Subject: RE: [RFC PATCH v5 3/4] scheduler: scan idle cpu in cluster before scanning the whole llc



> -----Original Message-----
> From: Song Bao Hua (Barry Song)
> Sent: Friday, March 19, 2021 5:16 PM
> To: [email protected]; [email protected]; [email protected];
> [email protected]; [email protected]; [email protected];
> [email protected]; [email protected]; [email protected]; [email protected];
> [email protected]; [email protected]; [email protected];
> [email protected]
> Cc: [email protected]; [email protected];
> [email protected]; Jonathan Cameron <[email protected]>;
> [email protected]; [email protected]; [email protected];
> [email protected]; [email protected];
> [email protected]; [email protected]; [email protected];
> xuwei (O) <[email protected]>; Zengtao (B) <[email protected]>;
> [email protected]; yangyicong <[email protected]>; Liguozhu (Kenneth)
> <[email protected]>; [email protected]; [email protected]; Song Bao Hua
> (Barry Song) <[email protected]>
> Subject: [RFC PATCH v5 3/4] scheduler: scan idle cpu in cluster before scanning
> the whole llc
>
> On kunpeng920, cpus within one cluster can communicate wit each other
> much faster than cpus across different clusters. A simple hackbench
> can prove that.
> hackbench running on 4 cpus in single one cluster and 4 cpus in
> different clusters shows a large contrast:
> (1) within a cluster:
> root@ubuntu:~# taskset -c 0,1,2,3 hackbench -p -T -l 20000 -g 1
> Running in threaded mode with 1 groups using 40 file descriptors each
> (== 40 tasks)

SUPPLIED DATA ->
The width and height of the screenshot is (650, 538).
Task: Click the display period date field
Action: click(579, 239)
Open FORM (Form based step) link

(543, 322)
* * *
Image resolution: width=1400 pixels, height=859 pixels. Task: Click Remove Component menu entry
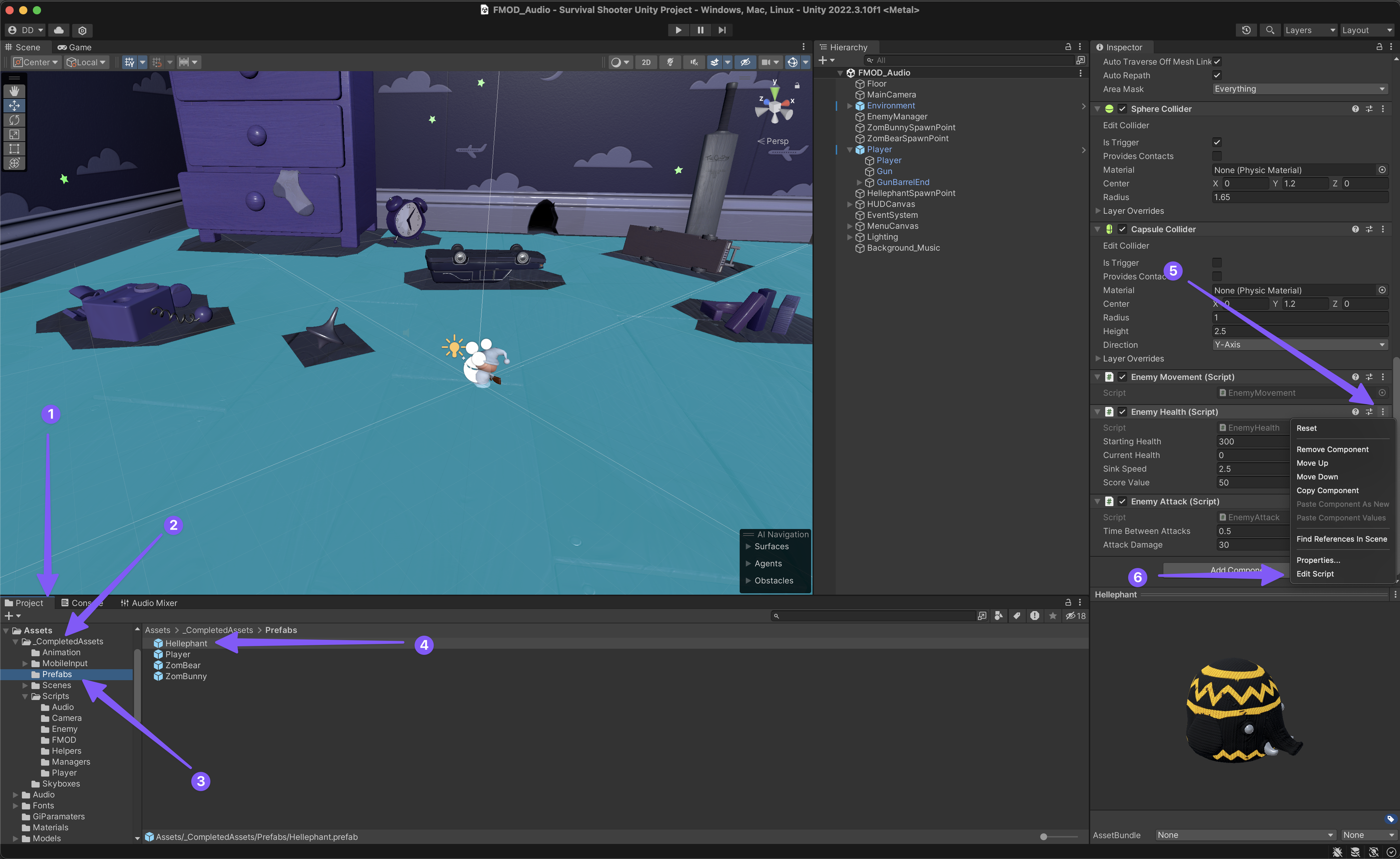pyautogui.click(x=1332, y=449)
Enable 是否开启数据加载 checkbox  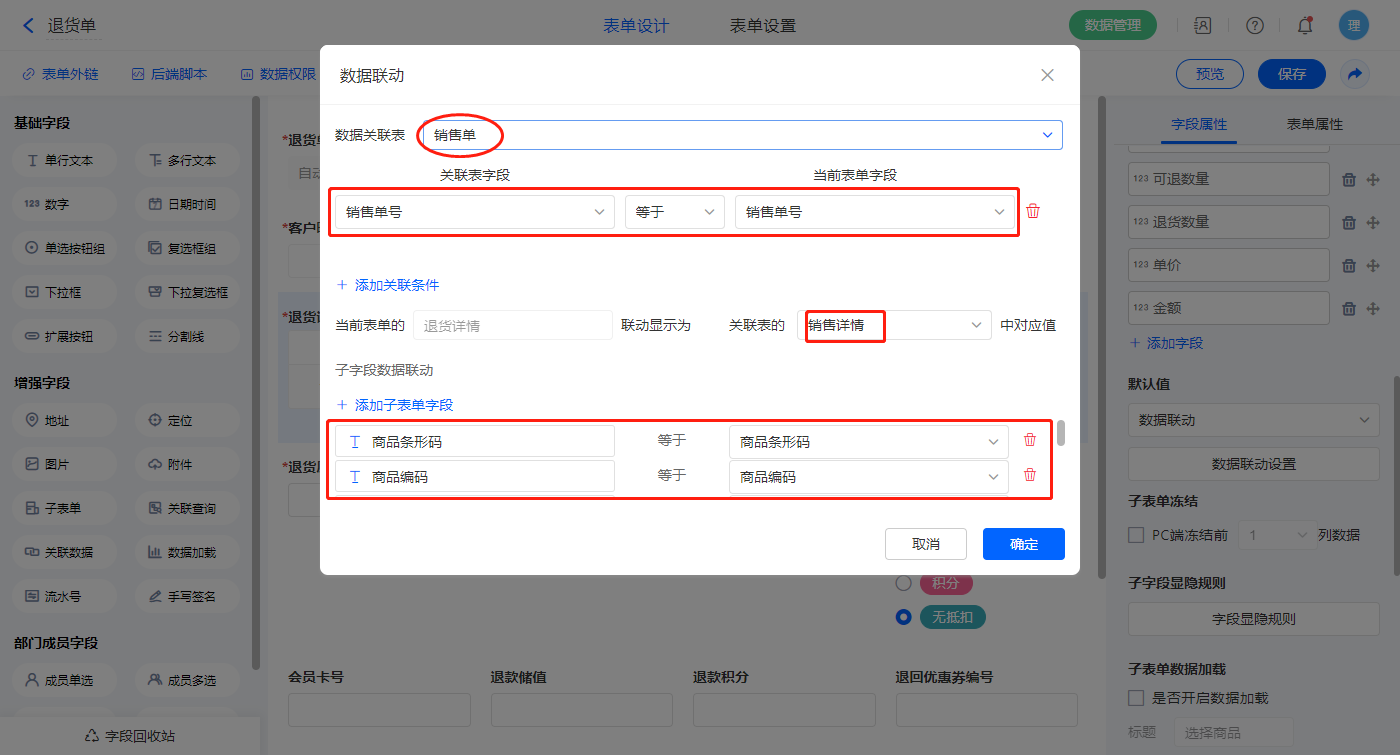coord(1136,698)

SHORT EXERCISE -> Write what comes next in the scheduler patch email about scanning for idle CPUs within a cluster.

RESULT OF THIS EXERCISE ->
> Each sender will pass 20000 messages of 100 bytes
> Time: 4.285
>
> (2) across clusters:
> root@ubuntu:~# taskset -c 0,4,8,12 hackbench -p -T -l 20000 -g 1
> Running in threaded mode with 1 groups using 40 file descriptors each
> (== 40 tasks)
> Each sender will pass 20000 messages of 100 bytes
> Time: 5.524
>
> This inspires us to change the wake_affine path to scan cluster before
> scanning the whole LLC to try to gatter related tasks in one cluster,
> which is done by this patch.
>
> To evaluate the performance impact to related tasks talking with each
> other, we run the below hackbench with different -g parameter from 2
> to 14, for each different g, we run the command 10 times and get the
> average time:
> $ numactl -N 0 hackbench -p -T -l 20000 -g $1
>
> hackbench will report the time which is needed to complete a certain number
> of messages transmissions between a certain number of tasks, for example:
> $ numactl -N 0 hackbench -p -T -l 20000 -g 10
> Running in threaded mode with 10 groups using 40 file descriptors each
> (== 400 tasks)
> Each sender will pass 20000 messages of 100 bytes
>
> The below is the result of hackbench w/ and w/o cluster patch:
> g= 2 4 6 8 10 12 14
> w/o: 1.8151 3.8499 5.5142 7.2491 9.0340 10.7345 12.0929
> w/ : 1.7881 3.7371 5.3301 6.9747 8.6909 9.9235 11.2608
>
> Obviously some recent commits have improved the hackbench. So the change
> in wake_affine path brings less increase on hackbench compared to what
> we got in RFC v4.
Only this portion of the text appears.